Collection entries
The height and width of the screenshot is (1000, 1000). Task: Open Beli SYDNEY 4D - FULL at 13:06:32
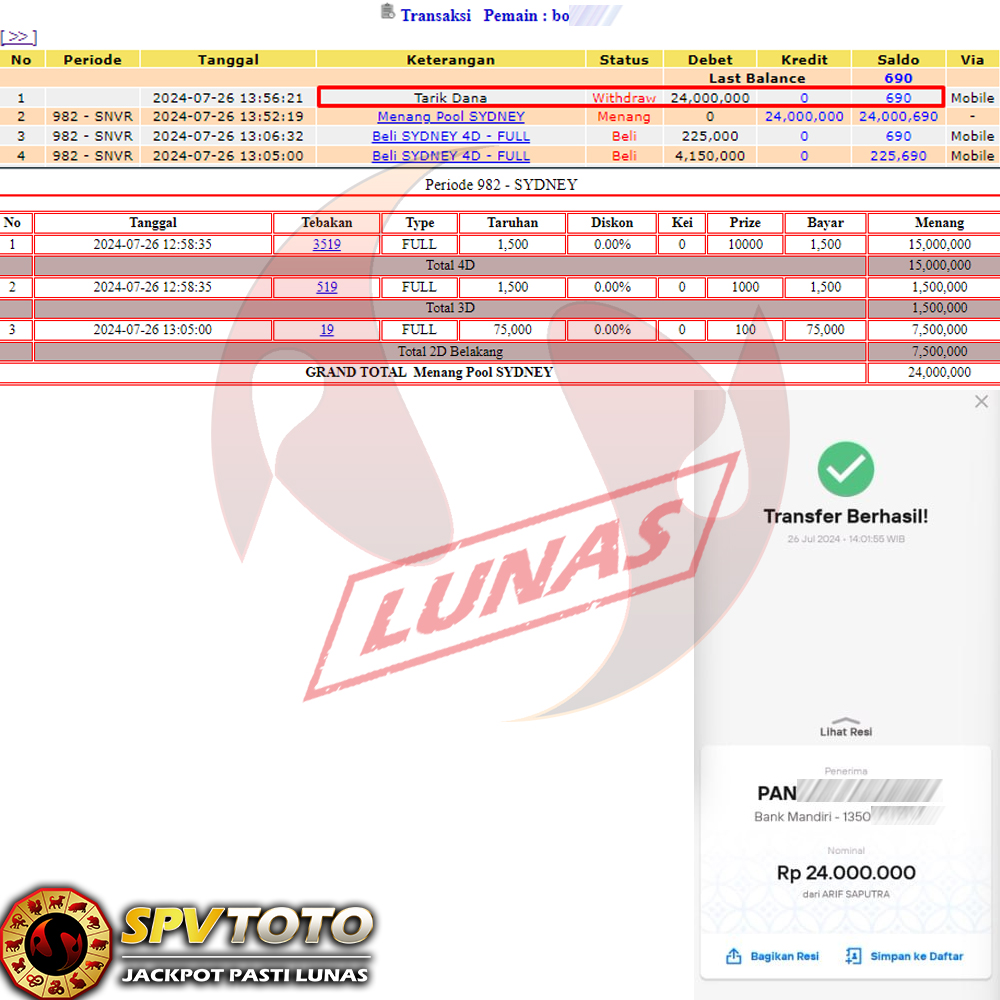click(450, 136)
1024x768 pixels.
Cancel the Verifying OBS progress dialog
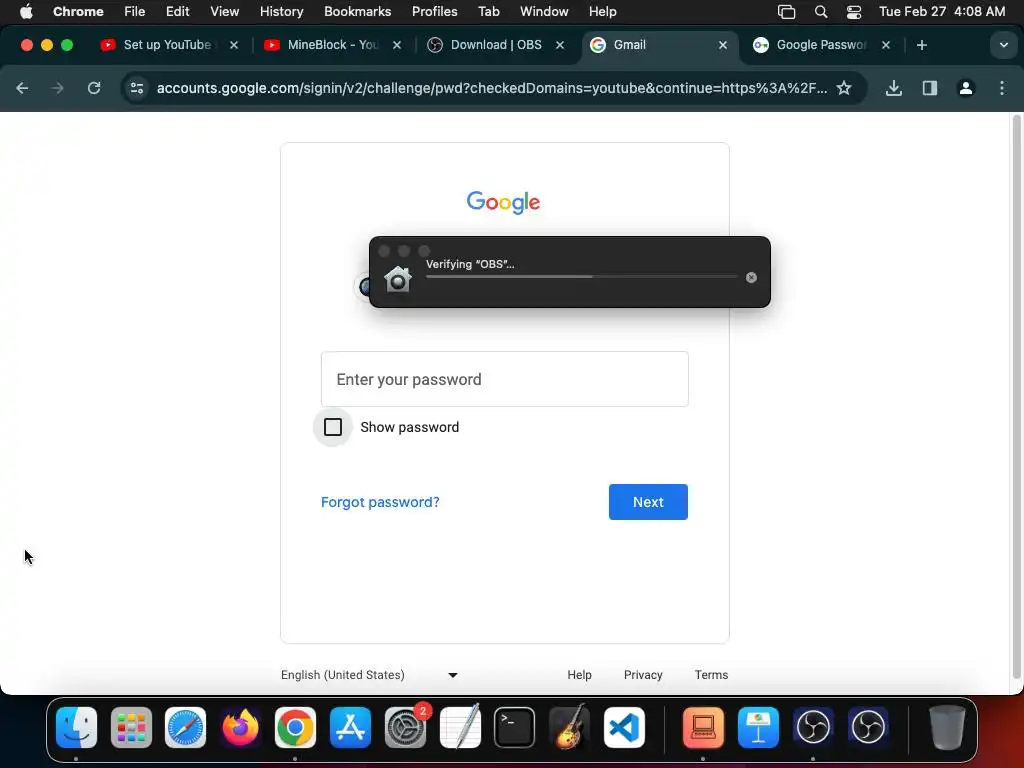click(x=751, y=278)
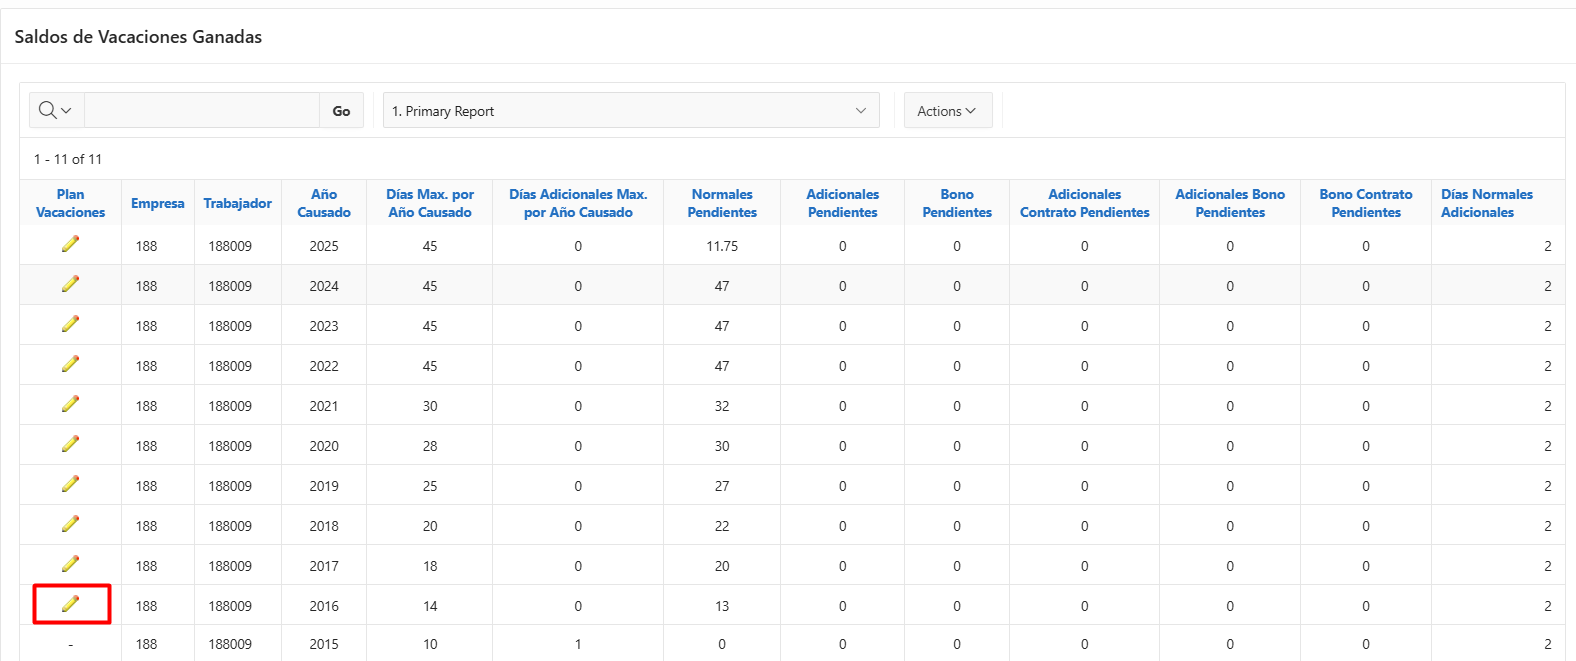Click the Empresa column header

pyautogui.click(x=158, y=203)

What you have to do
Output all the data, exactly, without images.

Exercise response
The height and width of the screenshot is (1000, 1000). Task: Open Beli SYDNEY 4D - FULL at 13:06:32
click(450, 136)
1024x768 pixels.
Cancel the Verifying OBS progress dialog
click(x=751, y=278)
Click the Empresa column header

pyautogui.click(x=158, y=203)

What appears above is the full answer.